--- Consegne ---
a) Nel brano su Quito e le donne indigene, in quale città e in quale occasione era stata conosciuta Blanca Chancosa?
b) Scrivi il seguito del brano su Quito e le donne indigene, riprendendo subito dopo l'ultima frase.

--- Testo di riferimento ---
== == ==
Quito: indigene, combattenti, donne
Blanca Chancosa, col suo foulard bianco
arrotolato sulla faccia color terra di ferro e i suoi grembiuli a
cipolla trafitti da bagliori colorati, di stampo indio-castigliano,
l’avevamo conosciuta a Caracas, protagonista del Festival Mondiale
della Gioventù. Anima e testa del movimento indigeno, e non solo di
quello femminile che sta facendo saltare una secolare scorza di
doppia repressione, etnico-politica e di genere, ci aveva
indirizzato alle donne dell’Ecuarunari, ala andina della
grande Conaie (Confederacion de Pueblos de
la
Nacionalidad Indigena de Ecuador), il movimento indigeno protagonista
delle grandiose eversioni anticolonialiste ed antioligarchiche, fino
alla crisi del tradimento di Lucio Gutierrez, falso indio
cripto-biancoyankee. Un’autentica avanguardia politica e sociale
dell’America Latina. E’ in vetta a una vertiginosa scalinata che
porta a uno dei sette colli di Quito, dentro a una scuola in corso
di recupero “spontaneo”, che si svolge l’assemblea delle donne
Quetchua, ultimi germogli degli Inca e, oggi, i più fecondi, dopo
una gelata durata cinque secoli.
== == ==
--- Materiale ---

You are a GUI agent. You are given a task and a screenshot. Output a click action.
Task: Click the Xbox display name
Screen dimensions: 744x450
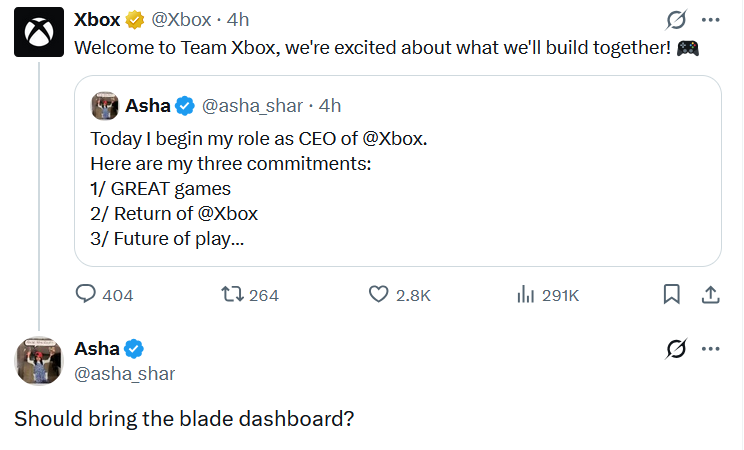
== == ==
--- Risultati attesi ---
a) A Caracas, dove era protagonista del Festival Mondiale della Gioventù.

b)
Il tema è la scuola, l’alfabetizzazione, ma
prima, per tutti, ospiti stranieri compresi, la ciotola di riso col
sugo di ovino e le zucchine bollite. Sono le donne che, uscite da un
buio assoluto, fattesi luce da sole, da quasi dieci anni sono le
protagoniste di una rinascita che ha visto venire e rapidamente
sparire dieci presidenti, travolti da una forza di popolo che le
donne hanno raddoppiato e dotato di superiore tenuta. Il tradimento
del cialtrone Gutierrez, che si voleva aquila ed era un pollo
spennacchiato delle multinazionali petrolifere
ibero-brasiliano-italo-statunitensi, aveva tagliato le gambe al
movimento, pareva averlo messo ai margini. Ma non resta ai margini a
lungo chi ha sviluppato conoscenza buona e coscienza giusta. Le
donne si alternano nelle richieste, nelle proposte, nel suggerimento
del metodo. Sono cariche dello specifico femminile, come non
potrebbe esserlo la più accesa delle conventicole ultrà nostrane, ma
superano quest’ultime, ci sembra, per complessità e globalità della
percezione delle contraddizioni: capitalismo=razzismo=maschilismo,
in quest’ordine. E in quest,’ordine vedono la lotta:”Prima dobbiamo
debellare il neoliberismo, matrice di tutte le frammentazioni e
opposizioni in seno al popolo, poi ce la vedremo con i nostri
uomini. Questa è la fase dell’unità”, ribadisce Blanca. E dunque,
per prima cosa, via
la base Usa di Manta, neoplasia imperial-terrorista nel
cuore del paese, come ha promesso Rafael Correa, appena strepitoso
vincitore all’80% del referendum sulla costituente per un Ecuador
da “Socialismo del XXI Secolo”.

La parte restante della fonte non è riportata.